I crossed the peak district multiple times, while living in Staffordshire, to see Stephen who was now in Sheffield. The most notable of which was on approach to Christmas where it was bitterly cold and I took the A53 up over to Buxton. The snow started on the rise to the Roaches and before I knew it, I was knee deep and crawling along at 5 mph sliding my feet along the slush to stay upright. I was battered by wind and frozen to the bone but I made it to buxton and didn’t want to go back again because it was far too dangerous so I carried on (some would say stupidly) and spent a few days in Sheffield. I think I missed the last week of my classes that year. Of course, to get to London for Christmas proper, I had to travel the length of the M1 which was miserable. Stopping at every other service station to use the heated hand dryers to warm my gloves and boots to prevent my extremities freezing solid. Even riding along with my hands on the engine, didn’t barely help. It was the coldest I have ever been on a motorbike.

We went to Scotland with Stephen, heading for another rendezvous at John O Groats. Everything was going really well, until I broke down. This was right at the top of scotland, almost as far north as you can get. The stator had melted from overuse of the heated grips (well it was Scotland in August…) and a replacement wasn’t available for a week. Stephen carried on to JoG and I got 3 different vans and trucks back to Banbury with the Versys over the next 24 hours…

I repaired her and installed a superior Stator and Charging circuit and followed some advice online about which connectors to use.
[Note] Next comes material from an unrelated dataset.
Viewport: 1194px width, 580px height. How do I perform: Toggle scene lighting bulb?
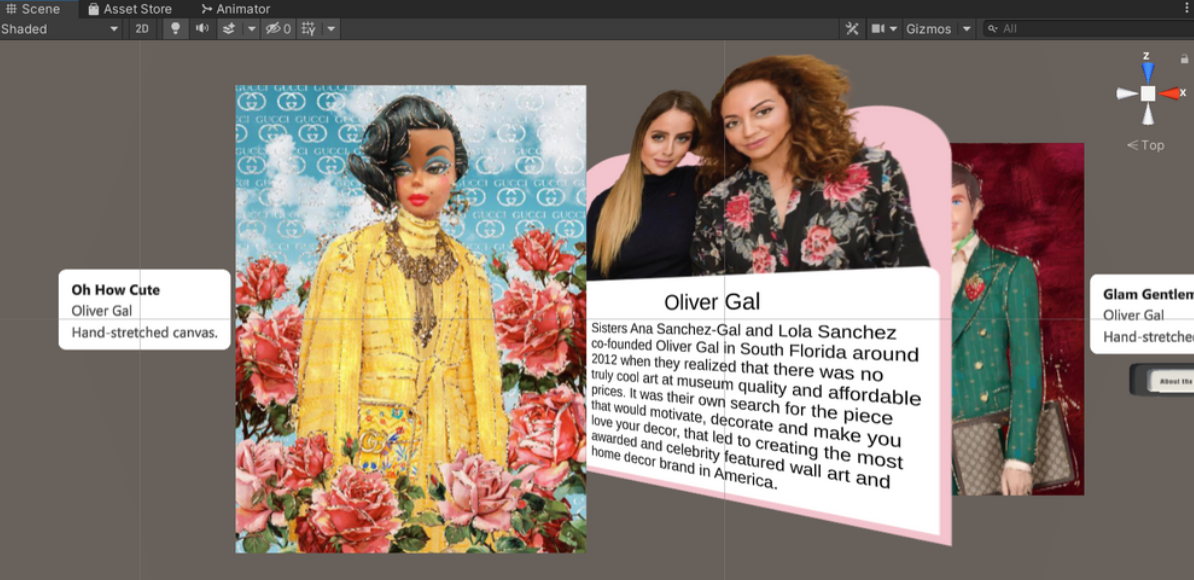[x=176, y=29]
The major components were fine, but the connectors were duff and failed on me coming back from Oxford one night. A friend came out with some spares so I could make a roadside fix and it worked, apart from when I bump started the bike, the chain whipped round and broke an oil pipe, pissing oil out everywhere. While the electrics were now fixed, the bike had no oil, so it was onto a truck again and back to Banbury…

Aside from that escapade, the bike has been very reliable. I did take it apart and get the subframes stripped and resprayed. She was very naked for a couple weeks but she was running really well and I lent her to my cousin for a year. My trials with the Ducati made me want to prevent anyone else falling into the same trap I had, so Graham looked after and rode her for a year.

Dragon Rally – another freezing excursion out on the motorbike during winter. Not clever, but certainly an extreme experience that has to be done if you are to call yourself a proper biker. The first one I went to was in the shadow of Snowdon in 2016, and then I missed a couple years for reasons unremembered. The last Dragon rally I went to was in the spring of 2020, just before the CV-19 lockdown when we had some EPIC storms. This is chronicled in detail in another post here, but it turned out to be the last major trip I did on the Versys and because of that, will forever be remembered as the ultra reliable, hardy, go-anywhere, do-anything bike that she was.

I am truly sad to see her go. I’ve said it before, but there are not many products in the world that are designed to be hugged for extended periods of time. I’ve had the Versys for 11 years and done over 64,000 miles with her. I’ve spent thousands of hours in the saddle and wrapped around the Versys that “it” has become “she” and holds a special place in my memories.

The chap who eventually did buy her, wants to go biking with his sons so I’m sure she will see some big trips again and bring as much joy to them as she has to me.